• Description of the task: Return an exact copy of the lines from the one holding "Where should I click to: Click" to the end of the data, including both the starting and final lines. Leave the pictures out.

Data under study Start Marker

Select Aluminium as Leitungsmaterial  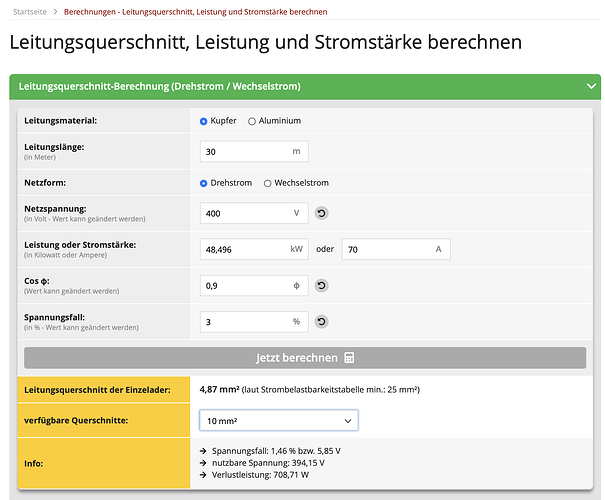252,121
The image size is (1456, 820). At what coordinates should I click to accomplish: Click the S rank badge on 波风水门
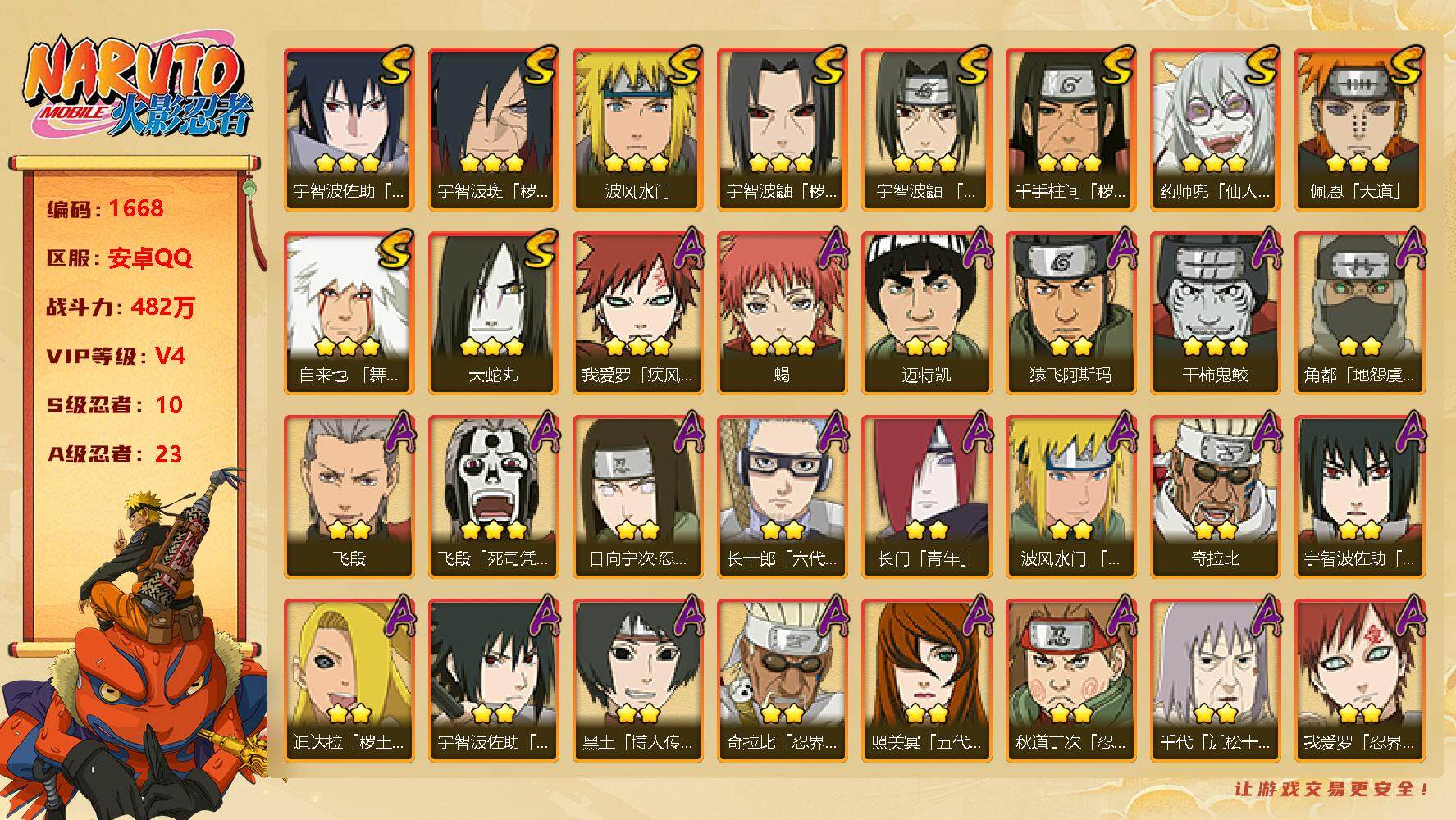685,66
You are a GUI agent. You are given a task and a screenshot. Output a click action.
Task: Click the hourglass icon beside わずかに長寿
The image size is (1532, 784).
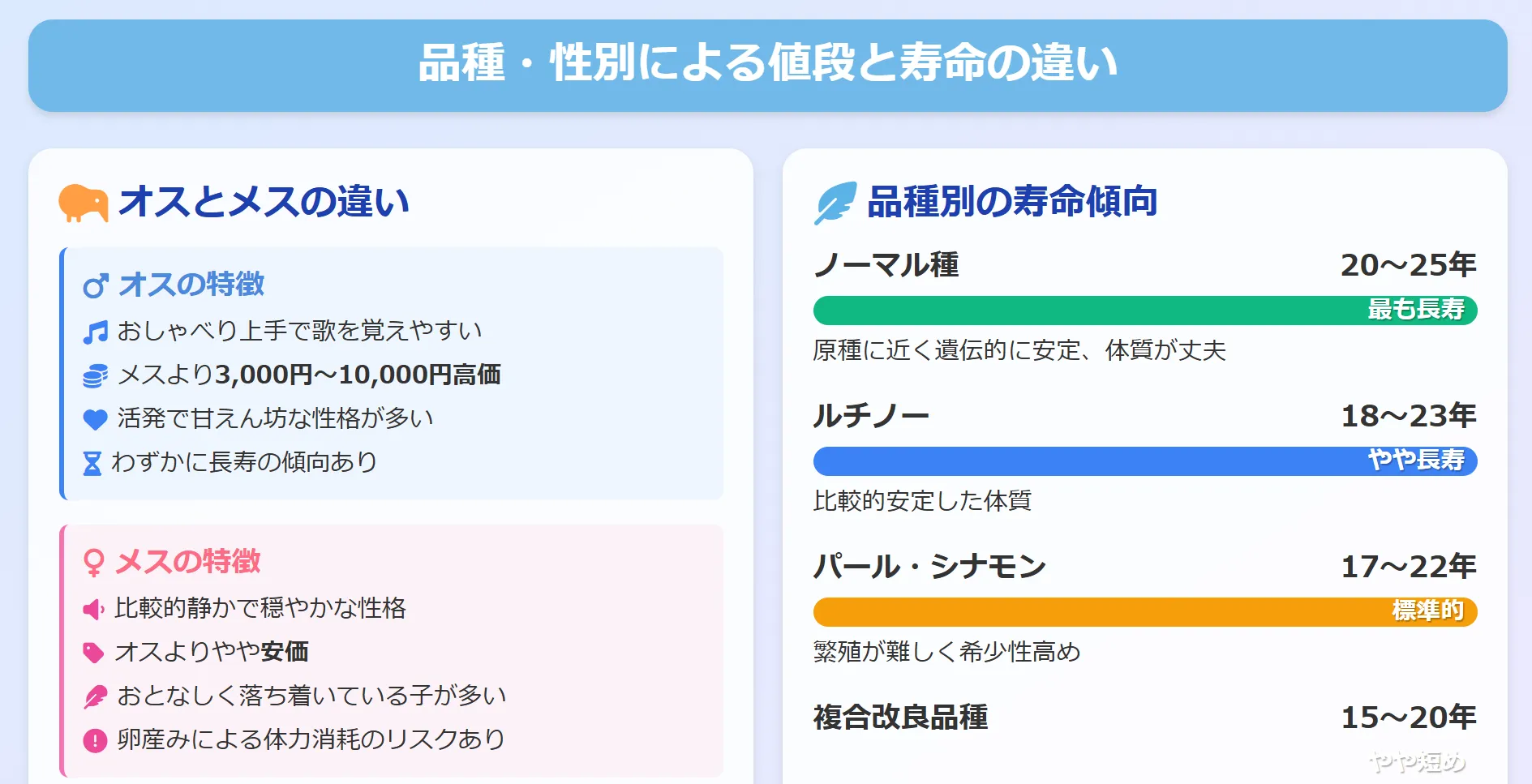click(92, 463)

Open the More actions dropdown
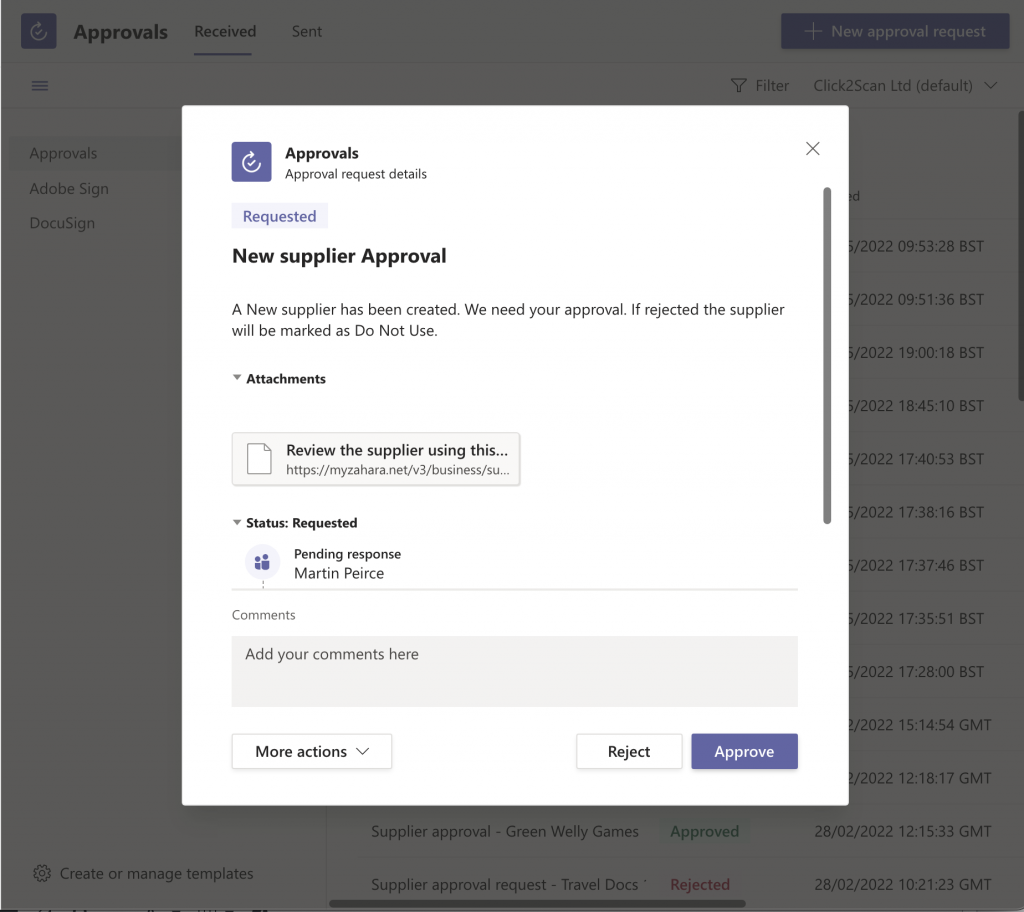[312, 751]
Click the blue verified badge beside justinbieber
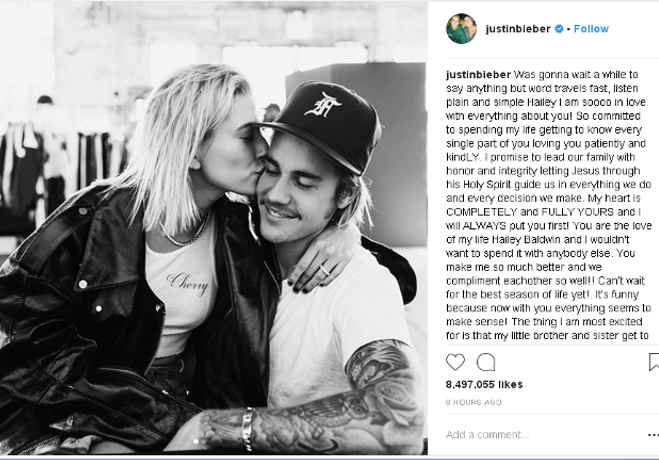Viewport: 659px width, 460px height. click(559, 29)
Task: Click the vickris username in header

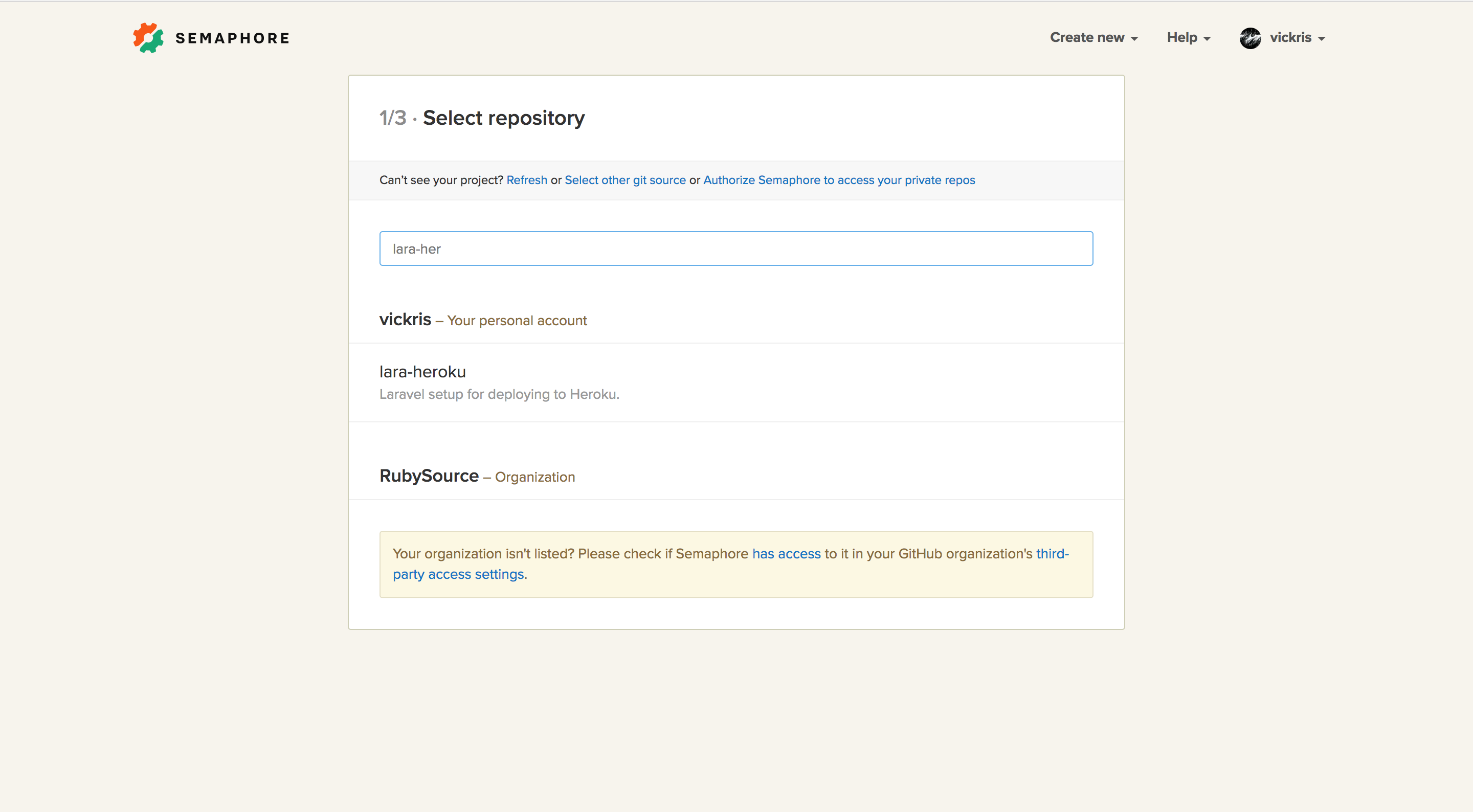Action: coord(1290,38)
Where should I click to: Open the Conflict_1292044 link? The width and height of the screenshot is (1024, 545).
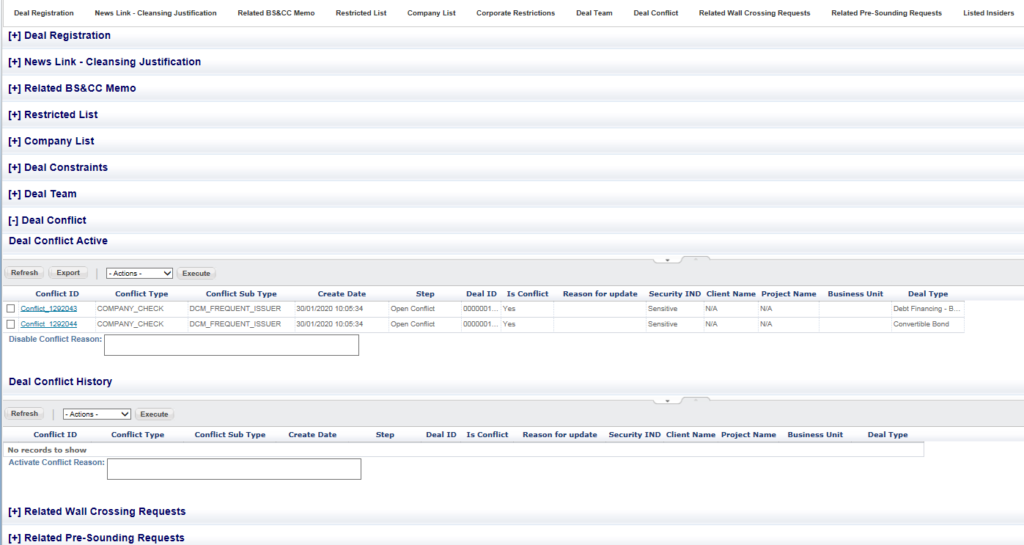click(48, 324)

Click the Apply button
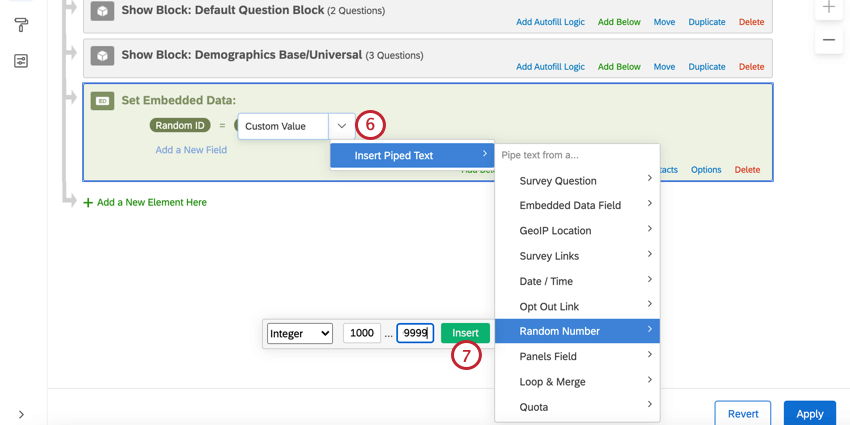coord(809,413)
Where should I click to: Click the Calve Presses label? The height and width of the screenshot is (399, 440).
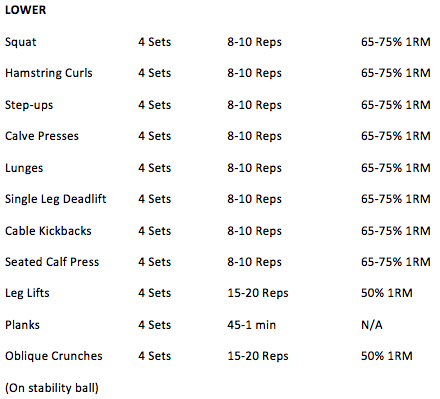coord(42,136)
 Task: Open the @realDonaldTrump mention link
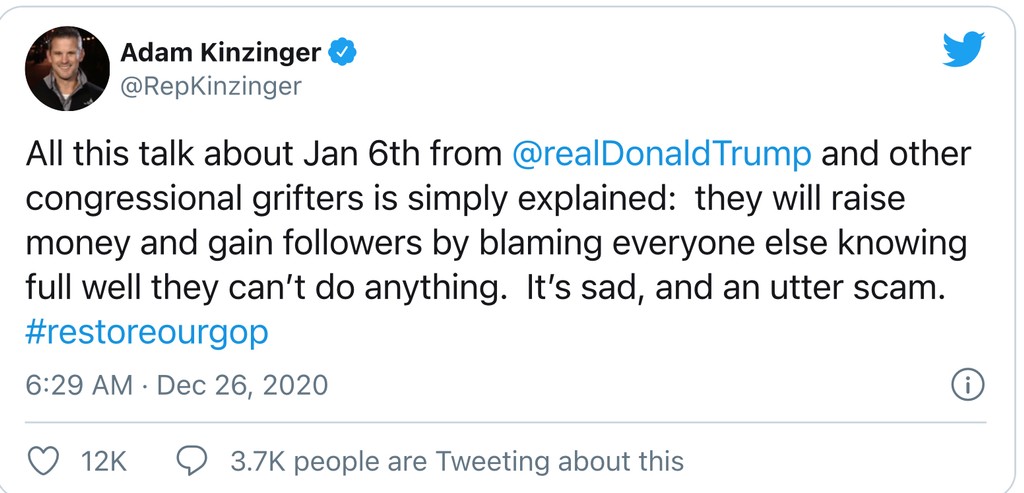point(660,155)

Data under study End Marker

• Task answer:
Where should I click to: Click the Calve Presses label? The height and width of the screenshot is (399, 440).
coord(42,136)
 Task: Open the @realDonaldTrump mention link
point(660,155)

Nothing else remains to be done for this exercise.